The wave of bombings in Ingushetia followed a claim of responsibility from a group identifying itself as the Ingush jamaat “Sharia” for the kidnapping of Magomed Chakhkiev, a deputy in the parliament of Ingushetia and father-in-law of the republic’s president, Murat Zyazikov (see Chechnya Weekly, March 6 and 30).

Nezavisimaya gazeta on April 3 noted that the monument to Idris Zyazikov is situated in Barsuki, Murat Zyazikov’s native village —who is a son of the first Ingush leader’s sister—and thus can be seen as “a kind of warning.” The newspaper quoted Issa Kostoev, a Federation Council member representing Ingushetia, as saying that violence was an attempt to “derail” negotiations between Ingushetia and North Ossetia over repatriating refugees from the 1992 territorial war between the two republics—which, he said, had “achieved a kind of agreement” after “a lengthy period of dramatic confrontation.” But Ingushetian opposition leader Musa Ozdoev told the newspaper that the violence was a “reaction to the authorities’ tyranny toward their own people.” The overwhelming majority of people in Ingushetia, Ozdoev claimed, “openly dislike Zyazikov” but are afraid of “all these endless special operations, arrests, and abductions” and thus keep silent. “However, if people explode, we will have something worse than a new Chechnya here,” he said.

Magomed-Sali Aushev, Ingush deputy and head of the local branch of the Party of Peace, told Nezavisimaya gazeta: “There is only one reason for the worsening of the situation— the inertia of the authorities. Above all is the inertia of the law enforcement organs, which are supposed to prevent acts of terrorism. Three-hundred people have been abducted in the republic since 2002, and the fate of 60 of them remains unknown. During these kinds of incidents somebody always saw people in camouflage uniforms, armed to their teeth, but nobody knows who they were.”

The head of the Merkator research group, Dmitry Oreshkin, suggested that the violence in Ingushetia was due to the fact that there are serious clan conflicts there as—in Dagestan—and that some influential clans oppose Zyazikov’s clan. Valery Khomyakov, general director of the National Strategy Council, agreed, but also suggested that “certain Chechen clans” may be pressuring the Ingush leader. “At issue are the old ideas of setting up a single state, which were proclaimed by some Chechen politicians,” Khomyakov told Nezavisimaya gazeta. “We may be watching a continuation of this game, being aware that Zyazikov opposes the formation of a Chechen-Ingush republic. Why should he give up power?”

Exercise task
Reproduce verbatim the stretch of the Ingushetia violence report above from "The wave of" through "March 6 and 30).".

Source excerpt

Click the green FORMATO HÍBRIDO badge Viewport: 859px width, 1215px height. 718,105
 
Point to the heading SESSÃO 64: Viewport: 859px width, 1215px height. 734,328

Solved exercise
The wave of bombings in Ingushetia followed a claim of responsibility from a group identifying itself as the Ingush jamaat “Sharia” for the kidnapping of Magomed Chakhkiev, a deputy in the parliament of Ingushetia and father-in-law of the republic’s president, Murat Zyazikov (see Chechnya Weekly, March 6 and 30).